> _TEXT PROVIDED_:
= = = = = = =

Mr. CORDES. No, sir; it would not. It would make it possible for us to make other goods that we can not make now-the low-priced toothbrushes, for instance. The statement was made by Mr. Holton, who referred to one of our advertisements, in which he stated we were guaranteeing a 10-cent brush. That is true. That brush is made from what we call factory seconds of our goods, which we can not market in any other way, and we simply put them out under another brand and try to sell them.

Mr. HARRISON. Is it not true that even though you may call them "seconds" you have guaranteed them, and the advertisement does not say a thing about their being seconds?

Mr. CORDES. We guarantee them as a 10-cent brush. If they are not satisfactory, we will take them back.

Mr. HARRISON. You do not say anything in your advertisement about their being seconds, do you?

Mr. CORDES. No.

Mr. HARRISON. So far as the public is concerned, they have a right to assume they are of the first grade?

Mr. CORDES. My dear sir, we do not call them Prophylactic tooth brushes. We call them "Keepclean" brushes.

Mr. HARRISON. Call them what?

Mr. CORDES. Keepclean brushes. That is simply a factory condition that exists in every factory in the world.

Mr. PALMER. You say you want this duty raised in order to protect you from the cheaper labor of the foreigners?

Mr. CORDES. Yes.

Mr. PALMER. Which would protect you in the cheaper brush?
Mr. CORDES. Yes.

Mr. PALMER. So far as the 25-cent brush is concerned, you are not asking for any protection?

Mr. CORDES. No; not so far as our specialty is concerned. In so far as our particular brush is concerned, I do not think we need it. Mr. PALMER. Of course, the 50 per cent duty would never be levied upon that, because that it is your particular article?

Mr. CORDES. Yes; it is a specialty.

Mr. PALMER. Yes; it is a specialty.

Mr. CORDES. Yes. We have spent money advertising it.

Mr. PALMER. Now, how much do you pay your labor in making these cheap brushes that you make now, when you send them out to the homes?

Mr. CORDES. The same price that we do the higher grade goods. We can not make any difference.

Mr. PALMER. Well, what is that?

Mr. CORDES. We pay our labor-for instance, the men who make the bone handles-up to $18 a week.

Mr. PALMER. And down to what?

Mr. CORDES. Well, we go down as low as $9-$10 a week-nine to ten dollars a week. We have nothing under that, except, of course, this outside labor in drawing bristles is $2.35 a gross.

Mr. PALMER. That is what I am asking about.

Mr. CORDES. Against $1.35, I think I stated, in the brief---I do not recall now-abroad for the same work.

= = = = = = =

> _DATASET EXTRACT_:
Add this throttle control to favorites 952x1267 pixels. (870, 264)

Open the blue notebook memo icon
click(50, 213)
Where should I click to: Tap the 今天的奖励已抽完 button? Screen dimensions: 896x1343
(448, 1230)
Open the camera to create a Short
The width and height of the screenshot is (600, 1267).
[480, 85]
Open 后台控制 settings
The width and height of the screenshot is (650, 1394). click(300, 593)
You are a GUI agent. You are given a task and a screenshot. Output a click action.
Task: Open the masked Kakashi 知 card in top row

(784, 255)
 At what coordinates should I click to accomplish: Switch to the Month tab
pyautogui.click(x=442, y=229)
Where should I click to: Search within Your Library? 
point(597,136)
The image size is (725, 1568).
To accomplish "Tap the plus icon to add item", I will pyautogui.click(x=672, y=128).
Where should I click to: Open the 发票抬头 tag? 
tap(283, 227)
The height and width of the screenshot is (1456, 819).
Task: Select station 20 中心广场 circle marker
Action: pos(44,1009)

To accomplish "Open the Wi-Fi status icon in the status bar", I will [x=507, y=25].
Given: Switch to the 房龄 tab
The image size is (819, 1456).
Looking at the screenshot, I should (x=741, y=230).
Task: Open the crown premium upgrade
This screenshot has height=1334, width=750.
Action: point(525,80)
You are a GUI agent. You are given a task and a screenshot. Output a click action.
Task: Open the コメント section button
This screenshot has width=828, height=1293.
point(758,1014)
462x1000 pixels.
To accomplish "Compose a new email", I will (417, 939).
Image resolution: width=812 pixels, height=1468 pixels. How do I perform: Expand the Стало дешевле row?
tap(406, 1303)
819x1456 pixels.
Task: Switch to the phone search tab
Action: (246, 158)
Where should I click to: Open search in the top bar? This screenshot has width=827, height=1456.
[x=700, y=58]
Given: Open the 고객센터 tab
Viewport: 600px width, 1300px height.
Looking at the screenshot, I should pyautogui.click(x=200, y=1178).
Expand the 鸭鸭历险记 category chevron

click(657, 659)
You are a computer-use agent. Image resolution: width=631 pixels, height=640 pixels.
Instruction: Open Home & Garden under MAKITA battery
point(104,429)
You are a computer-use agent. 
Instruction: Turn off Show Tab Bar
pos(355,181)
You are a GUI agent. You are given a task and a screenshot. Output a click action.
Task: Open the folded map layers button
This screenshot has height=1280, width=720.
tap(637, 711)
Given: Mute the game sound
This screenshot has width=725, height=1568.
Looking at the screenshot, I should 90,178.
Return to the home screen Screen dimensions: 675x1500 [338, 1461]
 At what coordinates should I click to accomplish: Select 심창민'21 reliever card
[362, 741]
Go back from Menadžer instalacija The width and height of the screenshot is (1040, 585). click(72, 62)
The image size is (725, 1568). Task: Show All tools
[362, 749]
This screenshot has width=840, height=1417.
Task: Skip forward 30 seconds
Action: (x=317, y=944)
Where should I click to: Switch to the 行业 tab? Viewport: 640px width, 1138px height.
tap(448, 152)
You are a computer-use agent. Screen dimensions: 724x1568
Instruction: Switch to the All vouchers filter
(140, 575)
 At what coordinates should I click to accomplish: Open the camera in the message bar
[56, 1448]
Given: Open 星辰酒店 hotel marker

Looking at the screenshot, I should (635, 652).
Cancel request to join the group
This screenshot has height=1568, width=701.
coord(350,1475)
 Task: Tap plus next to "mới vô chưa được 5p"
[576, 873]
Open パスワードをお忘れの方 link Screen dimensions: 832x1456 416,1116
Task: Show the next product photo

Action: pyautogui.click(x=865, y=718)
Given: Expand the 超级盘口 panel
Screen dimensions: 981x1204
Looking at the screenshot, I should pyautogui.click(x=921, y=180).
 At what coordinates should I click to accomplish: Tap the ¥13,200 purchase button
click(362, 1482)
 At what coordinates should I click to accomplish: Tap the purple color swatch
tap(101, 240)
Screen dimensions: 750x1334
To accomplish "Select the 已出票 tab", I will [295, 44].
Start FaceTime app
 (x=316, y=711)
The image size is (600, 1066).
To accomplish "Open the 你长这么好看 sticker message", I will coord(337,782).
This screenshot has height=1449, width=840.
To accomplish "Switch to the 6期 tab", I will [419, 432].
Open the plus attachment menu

= = = = = = =

> _EXERCISE REQUIREMENTS_: In the hearing testimony about toothbrush duties, under what brand name does Mr. Cordes say the 10-cent brushes made from factory seconds are sold?

> _THE ANSWER_: They are sold as "Keepclean" brushes.